La patria la crea un valor; en el caso de España, la conversión
de Recaredo y de la monarquía visigoda a la religión del pueblo
dominado. La patria se funda en el espíritu, es decir, en el
bien. En el bien se funda y en el bien se sostiene, así como en
el mal se deshace; y por eso no creo que pueda aseverarse que la
defensa de su ser sea anterior a su justicia o injusticia.
Cualquier acto de justicia, la fortalece, cualquier injusticia la
debilita. La gloria la glorifica, la vergüenza, la avergüenza.
En el mundo de la vida individual permite Dios que prevalezca en
algunos casos la injusticia. También en la historia de los
pueblos, pero sólo por corto tiempo y ello con un propósito que
luego se vislumbra. El padre Vitoria tenía razón al afirmar
que: "Cuando se sabe que una guerra es injusta, no es
lícito a sus súbditos seguir a su Rey, aun cuando sean por él
requeridos, porque el mal no se debe hacer, y conviene más
obedecer a Dios que al Rey."

DATOS SIN PROCESAR:
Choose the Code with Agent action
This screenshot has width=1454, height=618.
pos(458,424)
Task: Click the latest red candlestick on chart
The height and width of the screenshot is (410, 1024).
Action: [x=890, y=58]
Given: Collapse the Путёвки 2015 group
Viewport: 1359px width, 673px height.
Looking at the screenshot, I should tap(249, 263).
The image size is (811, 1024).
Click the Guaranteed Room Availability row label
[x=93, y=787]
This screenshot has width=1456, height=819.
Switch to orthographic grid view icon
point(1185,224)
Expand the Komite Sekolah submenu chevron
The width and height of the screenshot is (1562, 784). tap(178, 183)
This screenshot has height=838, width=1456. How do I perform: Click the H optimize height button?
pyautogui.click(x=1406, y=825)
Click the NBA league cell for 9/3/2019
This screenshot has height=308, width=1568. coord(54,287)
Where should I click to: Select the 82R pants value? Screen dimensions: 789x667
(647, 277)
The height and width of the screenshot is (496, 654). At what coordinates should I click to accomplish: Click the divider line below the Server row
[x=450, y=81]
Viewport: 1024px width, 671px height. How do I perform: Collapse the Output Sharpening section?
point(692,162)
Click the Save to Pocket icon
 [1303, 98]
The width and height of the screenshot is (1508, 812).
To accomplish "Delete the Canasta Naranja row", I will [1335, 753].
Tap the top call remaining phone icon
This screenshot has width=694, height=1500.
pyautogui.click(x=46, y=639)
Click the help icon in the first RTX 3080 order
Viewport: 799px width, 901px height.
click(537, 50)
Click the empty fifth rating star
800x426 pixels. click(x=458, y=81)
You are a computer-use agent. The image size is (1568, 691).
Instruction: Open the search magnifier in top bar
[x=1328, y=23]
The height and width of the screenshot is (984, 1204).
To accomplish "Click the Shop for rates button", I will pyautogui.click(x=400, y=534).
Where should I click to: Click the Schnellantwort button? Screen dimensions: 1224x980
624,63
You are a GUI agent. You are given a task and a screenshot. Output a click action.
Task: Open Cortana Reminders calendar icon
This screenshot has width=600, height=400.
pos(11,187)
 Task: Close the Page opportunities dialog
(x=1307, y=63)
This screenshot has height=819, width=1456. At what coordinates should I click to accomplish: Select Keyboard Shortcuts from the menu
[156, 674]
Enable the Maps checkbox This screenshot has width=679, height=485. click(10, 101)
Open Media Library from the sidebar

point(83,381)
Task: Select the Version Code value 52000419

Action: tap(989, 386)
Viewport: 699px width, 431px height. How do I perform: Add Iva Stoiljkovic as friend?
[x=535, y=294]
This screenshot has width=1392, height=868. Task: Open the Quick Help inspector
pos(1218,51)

INSTRUCCIONES:
1. Según el texto sobre la patria, ¿qué valor creó la patria en el caso de España?
2. Redacta la continuación del texto sobre la patria desde el punto en que termina.

RESPUESTAS:
1. La conversión de Recaredo y de la monarquía visigoda a la religión del pueblo dominado.

2.
¿Negaremos con ello que tienen razón los que dicen que se ha de
estar con la patria como con el padre y con la madre? Todo lo
contrario. Se ha de estar con la patria como con el padre y con
la madre, pero los mandamientos de la Ley no han de considerarse
aislados, sino en su conjunto, en el compendio que los reduce a
dos: el de amar a Dios y el de amar al prójimo. Se ha de estar
con el padre, la que no quita para que sea heroica la fuga del
hijo del ladrón, que huye de la tutela paterna porque no quiere
que su padre le enseñe a robar. El mandamiento que nos pide
honrar padre y madre supone que el padre y la madre se conducen
como corresponde a la dignidad espiritual que la paternidad y
maternidad implican. No se nos pide cumplir un mandamiento para
conculcar todos los demás, sino que cada uno de los
mandamientos, salvo el primero, que nos exige amar a Dios, está
condicionado por los otros nueve. En el caso del padre Vitoria ha
de tenerse en cuenta que se trataba del primer maestro en
teología moral de su tiempo y que de entre sus discípulos
salían los confesores de los Reyes de España, que se contaban
entonces entre los poquísimos súbditos que conocían lo
bastante los motivos de cada guerra, para poder resolver en
conciencia sobre su justicia o injusticia. De hecho hay dos
clases de hombres: los gobernantes y los gobernados. Los
gobernantes están en la obligación de que su patria esté
siempre al lado de la razón, de la humanidad, de la cultura, del
mayor bien posible. Los gobernados no tienen normalmente razones
para poder juzgar a conciencia de la justicia o injusticia de una
guerra. Salvo evidencia de su in- justicia, su deber es obedecer
las órdenes de su Gobierno. Y aunque tengan algunas razones para
creer sus órdenes injustas, si no son suficientes para producir
la certidumbre, en caso de duda deben ir con los suyos. ¡En la
duda, Señor, con los nuestros!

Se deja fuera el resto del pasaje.